**Trecho**
↓
Memória urbana, memória real também, não só a cidade capital se torna o eixo do
mundo celeste e da superfície humanizada. Mas, o rei em pessoa desdobra um
programa de memoração, de que ele constitui o centro, sobre toda a extensão na
qual tem autoridade. Memória real, pois os reis fazem compor e, por vezes,
gravar na pedra anais (ou pelo menos estratos deles) onde, sobretudo narrados
os seus feitos, que nos levam à fronteira onde a memória se torna “história”.
Memória funerária,
enfim, como o testemunham, entre outras, as estelas gregas e os sarcófagos
romanos; memória que desempenhou um papel central na evolução do retrato. Com a
passagem da oralidade à escrita, a memória coletiva e mais particularmente a
“memória artificial” é profundamente transformada.
↑
Imprima o trecho acima sobre a memória inteiro, sem mudar nada. A listagem vem de outra fonte, sem ligação com o trecho.

**Dados exibidos**
↓
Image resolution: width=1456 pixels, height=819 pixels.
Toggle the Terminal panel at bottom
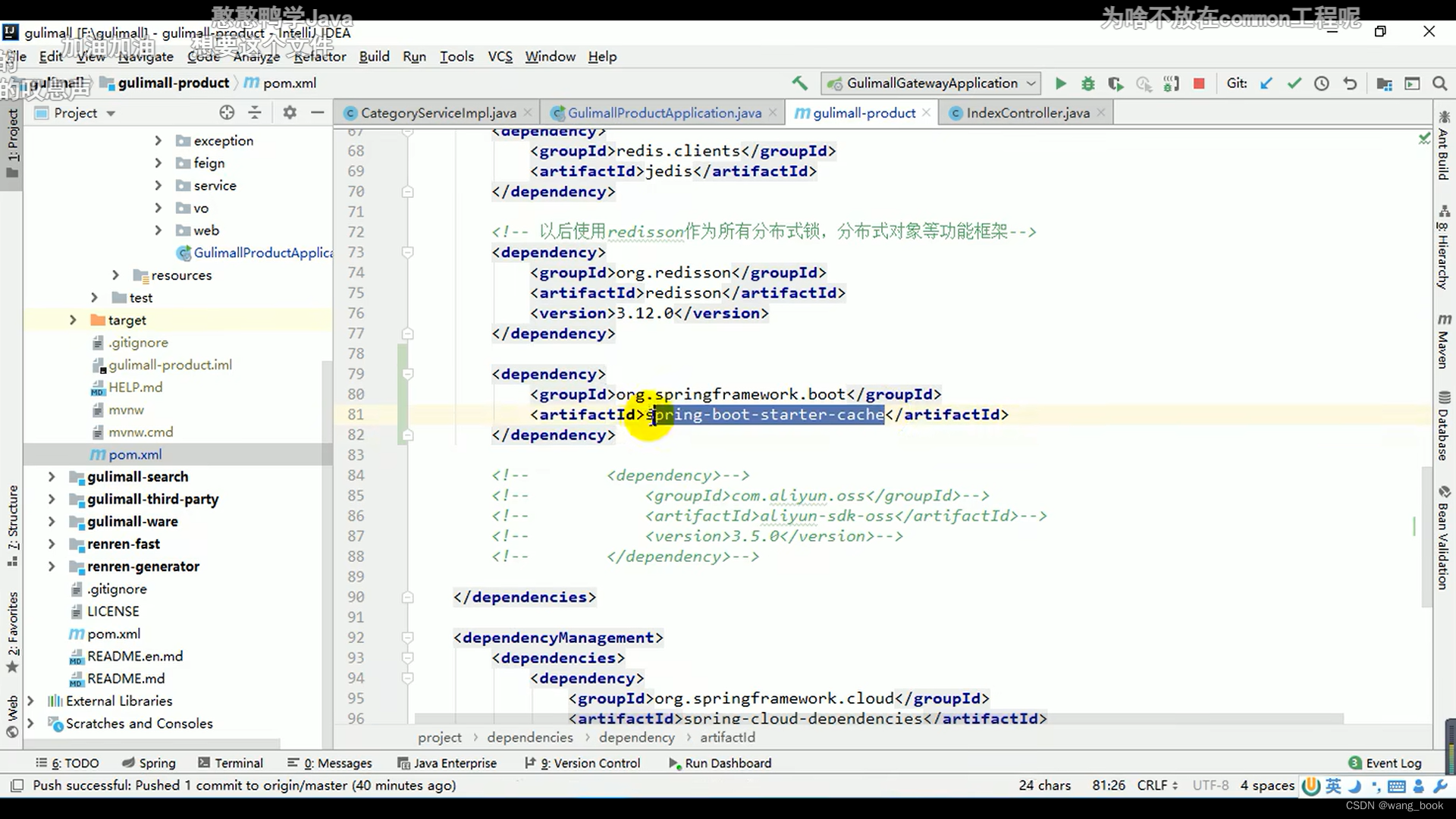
↑
**Resposta do exercício**
Memória urbana, memória real também, não só a cidade capital se torna o eixo do
mundo celeste e da superfície humanizada. Mas, o rei em pessoa desdobra um
programa de memoração, de que ele constitui o centro, sobre toda a extensão na
qual tem autoridade. Memória real, pois os reis fazem compor e, por vezes,
gravar na pedra anais (ou pelo menos estratos deles) onde, sobretudo narrados
os seus feitos, que nos levam à fronteira onde a memória se torna “história”.
Memória funerária,
enfim, como o testemunham, entre outras, as estelas gregas e os sarcófagos
romanos; memória que desempenhou um papel central na evolução do retrato. Com a
passagem da oralidade à escrita, a memória coletiva e mais particularmente a
“memória artificial” é profundamente transformada.